**Exercise aim:**
Where a line below holds the string "minus", that line goes into the answer.
Extracted data Block Start
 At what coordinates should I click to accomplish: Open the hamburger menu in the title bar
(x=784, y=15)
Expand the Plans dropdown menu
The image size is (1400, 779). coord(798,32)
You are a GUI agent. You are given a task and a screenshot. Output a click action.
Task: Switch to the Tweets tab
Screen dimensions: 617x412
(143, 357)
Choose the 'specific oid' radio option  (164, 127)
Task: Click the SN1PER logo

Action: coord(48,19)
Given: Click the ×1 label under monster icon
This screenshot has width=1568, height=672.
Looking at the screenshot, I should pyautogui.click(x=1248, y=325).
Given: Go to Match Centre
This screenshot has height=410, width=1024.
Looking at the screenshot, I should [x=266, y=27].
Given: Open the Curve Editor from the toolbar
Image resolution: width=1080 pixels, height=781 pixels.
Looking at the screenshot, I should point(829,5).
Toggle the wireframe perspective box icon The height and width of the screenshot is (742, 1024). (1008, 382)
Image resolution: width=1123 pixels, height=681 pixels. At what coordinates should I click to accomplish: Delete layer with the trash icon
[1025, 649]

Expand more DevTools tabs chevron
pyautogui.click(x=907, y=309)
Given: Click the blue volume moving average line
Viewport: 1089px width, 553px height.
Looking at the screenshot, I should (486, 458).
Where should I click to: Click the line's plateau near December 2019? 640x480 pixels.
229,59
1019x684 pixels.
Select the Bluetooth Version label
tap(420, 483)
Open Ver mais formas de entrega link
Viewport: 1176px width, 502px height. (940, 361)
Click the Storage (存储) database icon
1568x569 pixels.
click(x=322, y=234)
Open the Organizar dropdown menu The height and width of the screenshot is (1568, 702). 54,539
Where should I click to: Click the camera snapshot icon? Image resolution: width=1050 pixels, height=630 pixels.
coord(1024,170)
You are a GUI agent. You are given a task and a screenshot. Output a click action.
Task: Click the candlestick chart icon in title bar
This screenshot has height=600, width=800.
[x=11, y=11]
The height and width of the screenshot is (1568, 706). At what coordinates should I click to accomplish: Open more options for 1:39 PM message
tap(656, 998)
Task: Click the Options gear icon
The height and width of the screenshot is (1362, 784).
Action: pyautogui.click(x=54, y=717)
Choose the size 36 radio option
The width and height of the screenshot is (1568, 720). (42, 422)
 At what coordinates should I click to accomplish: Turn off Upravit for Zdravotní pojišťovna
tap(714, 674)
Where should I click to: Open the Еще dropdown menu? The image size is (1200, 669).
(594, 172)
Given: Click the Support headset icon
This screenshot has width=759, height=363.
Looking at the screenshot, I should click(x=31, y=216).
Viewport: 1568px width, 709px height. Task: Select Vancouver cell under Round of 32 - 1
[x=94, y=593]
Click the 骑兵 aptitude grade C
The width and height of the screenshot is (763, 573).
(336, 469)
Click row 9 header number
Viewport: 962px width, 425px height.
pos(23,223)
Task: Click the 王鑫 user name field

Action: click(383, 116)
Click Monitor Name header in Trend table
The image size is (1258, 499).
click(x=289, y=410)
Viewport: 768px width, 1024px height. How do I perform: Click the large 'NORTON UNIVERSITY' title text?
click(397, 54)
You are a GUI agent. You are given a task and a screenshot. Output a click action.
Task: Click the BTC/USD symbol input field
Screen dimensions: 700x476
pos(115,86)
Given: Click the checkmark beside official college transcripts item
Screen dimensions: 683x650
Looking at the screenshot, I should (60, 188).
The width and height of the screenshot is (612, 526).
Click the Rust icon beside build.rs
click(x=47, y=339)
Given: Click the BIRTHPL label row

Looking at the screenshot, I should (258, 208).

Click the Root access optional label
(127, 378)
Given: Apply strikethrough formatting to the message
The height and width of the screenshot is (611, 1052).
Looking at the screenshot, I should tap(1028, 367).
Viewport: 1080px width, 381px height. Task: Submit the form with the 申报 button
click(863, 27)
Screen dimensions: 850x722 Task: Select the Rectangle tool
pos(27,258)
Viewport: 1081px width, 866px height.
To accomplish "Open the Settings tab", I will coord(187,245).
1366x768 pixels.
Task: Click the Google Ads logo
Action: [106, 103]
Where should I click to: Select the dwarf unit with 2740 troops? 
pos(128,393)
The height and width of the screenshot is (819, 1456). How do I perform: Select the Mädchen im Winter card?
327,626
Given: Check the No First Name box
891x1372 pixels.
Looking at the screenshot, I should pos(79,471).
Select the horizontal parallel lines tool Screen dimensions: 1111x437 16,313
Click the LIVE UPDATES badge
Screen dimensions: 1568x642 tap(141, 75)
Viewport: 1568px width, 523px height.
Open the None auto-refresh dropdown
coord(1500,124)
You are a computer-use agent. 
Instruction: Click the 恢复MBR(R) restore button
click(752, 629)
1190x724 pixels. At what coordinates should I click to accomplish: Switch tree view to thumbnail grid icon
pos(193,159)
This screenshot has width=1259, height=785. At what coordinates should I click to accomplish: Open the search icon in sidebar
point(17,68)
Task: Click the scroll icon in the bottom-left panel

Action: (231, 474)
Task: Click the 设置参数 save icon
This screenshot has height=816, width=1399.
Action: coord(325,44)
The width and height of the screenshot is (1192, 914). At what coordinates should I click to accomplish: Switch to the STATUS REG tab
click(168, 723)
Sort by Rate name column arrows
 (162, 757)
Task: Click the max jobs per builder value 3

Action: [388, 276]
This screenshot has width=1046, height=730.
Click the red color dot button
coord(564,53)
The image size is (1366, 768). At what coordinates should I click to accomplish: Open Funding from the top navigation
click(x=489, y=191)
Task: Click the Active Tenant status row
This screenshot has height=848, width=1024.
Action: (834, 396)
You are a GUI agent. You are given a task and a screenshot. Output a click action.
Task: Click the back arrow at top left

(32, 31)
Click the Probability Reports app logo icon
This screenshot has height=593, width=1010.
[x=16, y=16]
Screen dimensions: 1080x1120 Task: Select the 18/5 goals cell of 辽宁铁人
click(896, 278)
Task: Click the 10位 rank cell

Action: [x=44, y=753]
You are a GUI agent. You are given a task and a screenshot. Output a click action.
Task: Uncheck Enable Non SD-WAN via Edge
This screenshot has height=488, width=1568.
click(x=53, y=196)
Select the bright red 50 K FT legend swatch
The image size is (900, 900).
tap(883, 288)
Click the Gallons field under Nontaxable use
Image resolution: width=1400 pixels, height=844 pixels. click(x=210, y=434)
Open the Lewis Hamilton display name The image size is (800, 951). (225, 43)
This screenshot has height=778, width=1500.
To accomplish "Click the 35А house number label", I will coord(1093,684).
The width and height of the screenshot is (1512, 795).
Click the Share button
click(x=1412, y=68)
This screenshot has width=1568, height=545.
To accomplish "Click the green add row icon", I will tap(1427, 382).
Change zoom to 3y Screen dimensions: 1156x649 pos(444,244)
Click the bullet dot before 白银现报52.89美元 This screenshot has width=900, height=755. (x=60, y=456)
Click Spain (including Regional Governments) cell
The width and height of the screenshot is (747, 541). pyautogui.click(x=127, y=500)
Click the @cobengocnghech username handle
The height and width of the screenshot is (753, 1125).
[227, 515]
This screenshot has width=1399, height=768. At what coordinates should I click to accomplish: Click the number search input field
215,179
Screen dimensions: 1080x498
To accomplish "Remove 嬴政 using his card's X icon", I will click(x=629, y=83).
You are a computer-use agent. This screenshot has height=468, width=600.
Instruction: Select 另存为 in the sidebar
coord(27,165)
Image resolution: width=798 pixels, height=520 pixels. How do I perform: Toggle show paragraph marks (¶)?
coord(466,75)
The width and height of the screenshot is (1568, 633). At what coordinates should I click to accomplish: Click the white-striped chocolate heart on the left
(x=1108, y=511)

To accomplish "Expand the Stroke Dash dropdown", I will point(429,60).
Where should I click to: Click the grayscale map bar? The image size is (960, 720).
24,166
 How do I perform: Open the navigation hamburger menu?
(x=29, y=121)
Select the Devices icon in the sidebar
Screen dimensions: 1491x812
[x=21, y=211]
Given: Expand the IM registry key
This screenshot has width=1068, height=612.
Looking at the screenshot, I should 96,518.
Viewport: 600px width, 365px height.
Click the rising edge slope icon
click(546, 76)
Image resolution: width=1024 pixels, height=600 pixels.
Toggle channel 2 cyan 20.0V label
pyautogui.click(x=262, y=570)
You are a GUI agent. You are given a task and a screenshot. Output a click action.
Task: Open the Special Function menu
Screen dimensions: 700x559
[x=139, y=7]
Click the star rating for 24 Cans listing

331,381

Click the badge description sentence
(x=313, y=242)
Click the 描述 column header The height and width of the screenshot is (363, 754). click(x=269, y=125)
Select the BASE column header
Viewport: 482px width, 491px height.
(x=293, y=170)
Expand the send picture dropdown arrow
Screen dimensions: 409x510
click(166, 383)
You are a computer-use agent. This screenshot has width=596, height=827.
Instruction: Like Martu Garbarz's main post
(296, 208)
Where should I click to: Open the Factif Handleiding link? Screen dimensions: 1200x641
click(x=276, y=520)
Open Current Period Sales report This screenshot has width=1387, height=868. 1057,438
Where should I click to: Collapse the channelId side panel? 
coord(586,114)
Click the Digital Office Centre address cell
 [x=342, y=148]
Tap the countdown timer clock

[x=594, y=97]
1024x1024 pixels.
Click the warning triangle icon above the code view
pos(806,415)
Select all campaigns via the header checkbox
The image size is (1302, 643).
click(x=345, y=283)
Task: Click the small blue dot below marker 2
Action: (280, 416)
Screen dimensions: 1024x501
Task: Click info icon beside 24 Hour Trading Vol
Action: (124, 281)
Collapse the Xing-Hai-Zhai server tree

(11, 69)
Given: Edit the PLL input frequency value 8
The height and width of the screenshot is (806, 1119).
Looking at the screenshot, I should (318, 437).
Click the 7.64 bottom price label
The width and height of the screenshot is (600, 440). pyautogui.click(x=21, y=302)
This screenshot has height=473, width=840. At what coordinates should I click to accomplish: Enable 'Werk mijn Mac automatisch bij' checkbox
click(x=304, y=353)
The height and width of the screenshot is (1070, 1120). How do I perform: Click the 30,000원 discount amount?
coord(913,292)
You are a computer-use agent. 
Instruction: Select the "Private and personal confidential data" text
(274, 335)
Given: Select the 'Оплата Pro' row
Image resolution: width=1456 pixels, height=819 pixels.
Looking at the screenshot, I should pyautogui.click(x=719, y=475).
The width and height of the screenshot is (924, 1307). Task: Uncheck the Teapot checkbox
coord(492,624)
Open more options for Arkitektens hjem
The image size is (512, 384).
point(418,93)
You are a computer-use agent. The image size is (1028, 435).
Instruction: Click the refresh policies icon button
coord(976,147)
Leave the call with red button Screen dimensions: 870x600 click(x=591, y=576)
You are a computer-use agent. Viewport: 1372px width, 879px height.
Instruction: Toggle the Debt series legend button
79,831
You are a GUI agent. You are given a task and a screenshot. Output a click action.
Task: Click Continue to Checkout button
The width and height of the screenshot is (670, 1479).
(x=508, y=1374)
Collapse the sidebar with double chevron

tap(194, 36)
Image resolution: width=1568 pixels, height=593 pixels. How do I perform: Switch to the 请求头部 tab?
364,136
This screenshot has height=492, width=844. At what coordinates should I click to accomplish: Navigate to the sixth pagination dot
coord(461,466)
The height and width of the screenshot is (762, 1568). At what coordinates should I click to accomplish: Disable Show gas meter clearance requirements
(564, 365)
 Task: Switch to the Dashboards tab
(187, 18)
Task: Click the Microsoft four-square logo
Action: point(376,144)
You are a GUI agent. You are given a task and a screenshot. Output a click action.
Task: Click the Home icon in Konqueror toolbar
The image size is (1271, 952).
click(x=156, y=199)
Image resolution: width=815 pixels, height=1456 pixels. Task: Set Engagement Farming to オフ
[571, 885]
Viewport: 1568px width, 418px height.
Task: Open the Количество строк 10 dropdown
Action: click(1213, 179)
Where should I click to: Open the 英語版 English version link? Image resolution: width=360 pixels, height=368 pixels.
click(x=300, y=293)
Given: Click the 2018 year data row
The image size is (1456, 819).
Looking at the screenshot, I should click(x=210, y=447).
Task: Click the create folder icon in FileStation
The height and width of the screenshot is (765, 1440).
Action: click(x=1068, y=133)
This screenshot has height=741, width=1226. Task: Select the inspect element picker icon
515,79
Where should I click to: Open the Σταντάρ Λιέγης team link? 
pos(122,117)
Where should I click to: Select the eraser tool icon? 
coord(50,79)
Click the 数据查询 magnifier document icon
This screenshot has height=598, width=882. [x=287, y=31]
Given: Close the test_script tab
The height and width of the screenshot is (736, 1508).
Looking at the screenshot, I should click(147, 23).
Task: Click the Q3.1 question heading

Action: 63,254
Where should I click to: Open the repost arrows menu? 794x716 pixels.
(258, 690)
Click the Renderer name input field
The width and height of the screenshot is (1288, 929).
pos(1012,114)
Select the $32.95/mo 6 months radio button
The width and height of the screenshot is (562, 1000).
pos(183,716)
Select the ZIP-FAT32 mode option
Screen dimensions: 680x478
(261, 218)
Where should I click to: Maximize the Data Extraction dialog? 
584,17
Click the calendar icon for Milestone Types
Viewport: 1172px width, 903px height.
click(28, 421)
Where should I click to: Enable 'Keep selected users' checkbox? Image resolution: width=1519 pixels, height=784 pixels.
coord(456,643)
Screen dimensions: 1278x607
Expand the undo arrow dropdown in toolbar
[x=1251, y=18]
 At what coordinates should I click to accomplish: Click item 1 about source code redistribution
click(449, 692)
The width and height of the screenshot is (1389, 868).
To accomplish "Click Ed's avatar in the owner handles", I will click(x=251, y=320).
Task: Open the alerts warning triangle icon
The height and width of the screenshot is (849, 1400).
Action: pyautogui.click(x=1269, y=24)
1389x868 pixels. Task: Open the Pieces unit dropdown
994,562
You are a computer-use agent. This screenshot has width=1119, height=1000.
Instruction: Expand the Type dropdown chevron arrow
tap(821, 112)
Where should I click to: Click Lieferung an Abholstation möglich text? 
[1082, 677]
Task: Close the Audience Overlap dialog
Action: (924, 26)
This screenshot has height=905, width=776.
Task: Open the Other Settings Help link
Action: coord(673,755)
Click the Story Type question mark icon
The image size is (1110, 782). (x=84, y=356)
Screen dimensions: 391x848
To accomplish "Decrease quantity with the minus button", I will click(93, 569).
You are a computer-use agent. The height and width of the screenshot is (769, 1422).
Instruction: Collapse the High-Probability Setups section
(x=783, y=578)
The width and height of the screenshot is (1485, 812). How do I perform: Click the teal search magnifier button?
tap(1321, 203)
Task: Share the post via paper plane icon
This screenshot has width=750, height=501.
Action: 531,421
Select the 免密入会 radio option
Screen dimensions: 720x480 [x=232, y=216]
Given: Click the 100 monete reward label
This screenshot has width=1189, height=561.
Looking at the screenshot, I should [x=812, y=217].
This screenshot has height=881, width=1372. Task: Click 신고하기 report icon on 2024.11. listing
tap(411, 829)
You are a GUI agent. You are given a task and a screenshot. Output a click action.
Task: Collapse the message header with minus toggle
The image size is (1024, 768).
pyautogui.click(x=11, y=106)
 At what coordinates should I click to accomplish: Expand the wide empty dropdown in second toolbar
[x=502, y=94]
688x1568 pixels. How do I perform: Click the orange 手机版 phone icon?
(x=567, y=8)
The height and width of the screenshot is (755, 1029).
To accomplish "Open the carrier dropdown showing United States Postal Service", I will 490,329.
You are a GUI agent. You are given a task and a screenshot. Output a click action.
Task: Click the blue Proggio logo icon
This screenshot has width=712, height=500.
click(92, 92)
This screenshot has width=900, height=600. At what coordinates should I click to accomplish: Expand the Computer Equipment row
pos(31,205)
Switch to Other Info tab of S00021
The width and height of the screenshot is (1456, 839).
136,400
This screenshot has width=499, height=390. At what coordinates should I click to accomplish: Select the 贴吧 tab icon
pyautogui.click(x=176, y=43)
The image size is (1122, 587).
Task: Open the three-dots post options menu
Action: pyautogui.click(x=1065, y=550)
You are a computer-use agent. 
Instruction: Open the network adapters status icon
Extracted data Block End
**Task output:**
To accomplish "Decrease quantity with the minus button", I will click(93, 569).
Task: Collapse the message header with minus toggle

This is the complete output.